Investment Thesis
Since its IPO, Root, Inc. (NASDAQ:ROOT) has dropped by almost 99% of its value. The company has gone on aggressive cost-cutting to mitigate the cash burn, and the efforts have shown in its financial data. If the company can stabilize its earnings and navigate through the challenges ahead, it could turn the page. But for now, we want to see more sustainable improvement on both the top and bottom lines before participating.
Company Overview
Root, founded in 2015 and headquartered in Columbus, OH, is a full-stack consumer-facing insurance technology company that uses big data and algorithms to offer personalized insurance policies and premiums based on an individual’s risk profile.
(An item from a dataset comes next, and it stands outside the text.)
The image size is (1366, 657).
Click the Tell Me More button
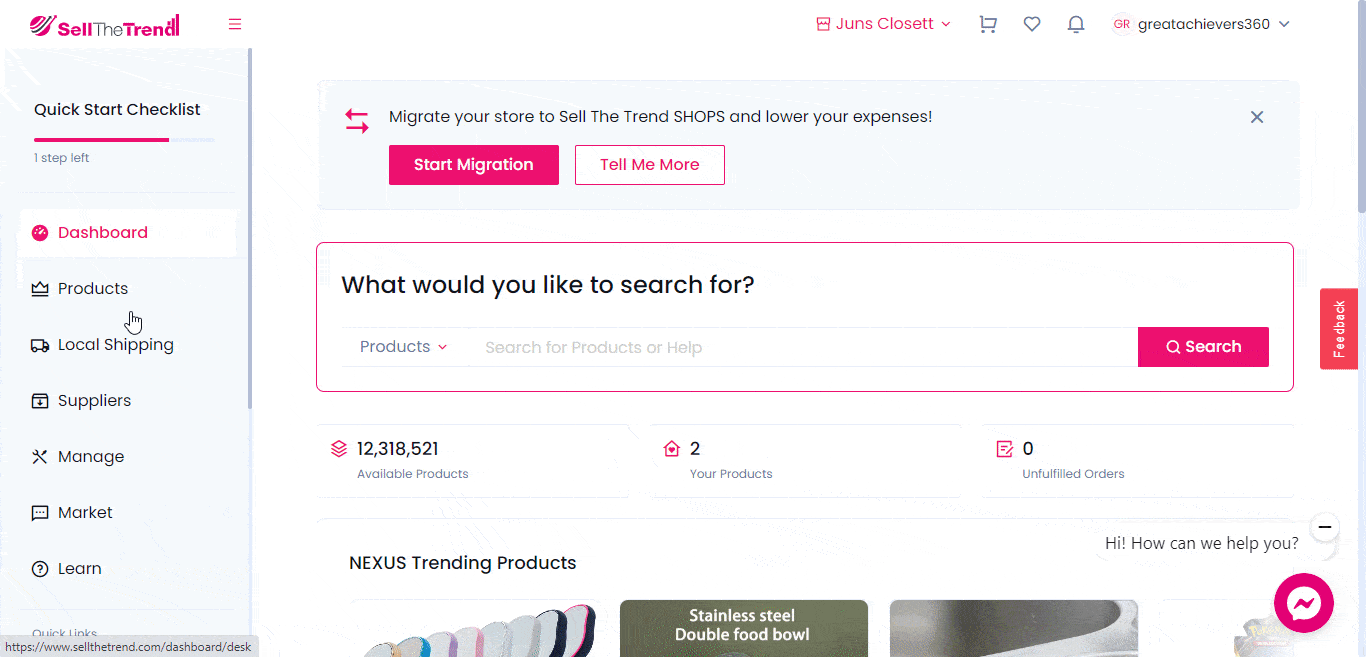650,165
The company has auto and renters insurance segments.
Strength
Root strives to provide a car insurance underwriting process based on the wealth of data it collects directly from the customers under permission, such as driving habits, location, and other personal information, then use AI to calculate the possible loss function and premiums to compensate for the risks. The advantage of using data and AI predictive models are making the decision process faster and more accurate as it uncovers the hidden patterns of either fraud or flags, and overall, it cuts cost and improves profitability while being all the fairer at the same time.
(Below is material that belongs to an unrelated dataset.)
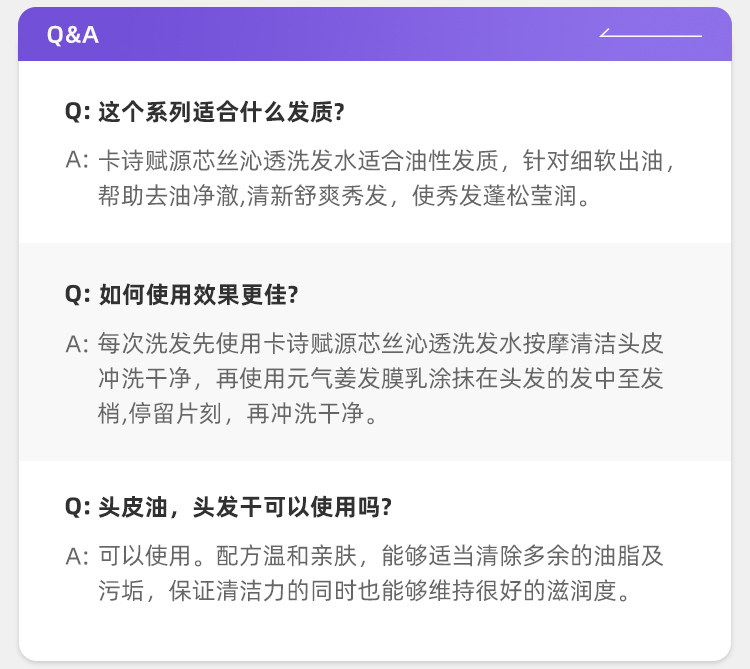Click the "Q:" label before 如何使用效果更佳
The height and width of the screenshot is (669, 750).
pyautogui.click(x=78, y=295)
But AI isn’t perfect in predictions. It has embedded bias from either the sample or the models. And every iteration to improve could take more data to get better results, especially when the scenario it’s judging becomes complicated. But as Root grows and accumulates more data and training for the models, it should help improve performance. It seems to be the case. From the chart below, we can see Root started with less profit and more losses but has improved on all metrics since 2019, although there seemed to be some bounce back in 2021. For investors, it is important to see if there is a persistent trend of improvement.
The difference between revenue and net income has risen up to slightly positive, mostly due to revenue holding steady while net income improved. This comes from two folds. The slight decline in the top line reflects its tighter underwriting in underperforming geographies and customer segments. For the improved earnings, it came from significant measures to reduce cash burn, including a 91% reduction of marketing spending YoY, due to which new business writing was reduced, and renewals made up 79% of gross earned premium. Its operating cash consumption has dropped 55% year-to-date by Q3 last year. Overall, we see Root’s efforts mainly concentrate on tightening standards, reducing premium leakage, and reducing expenses.
Weakness/Risks
We applaud management’s decisive actions in mitigating losses and reducing expenses, Root’s free cash flow has been improving. Its operating cash flow loss was halved in Q3 last year, and the total cash flow net change was positive. However, the total positive contribution in cash flow came mostly from the debt issuance proceeds and related warrants of $286 million from financing activities.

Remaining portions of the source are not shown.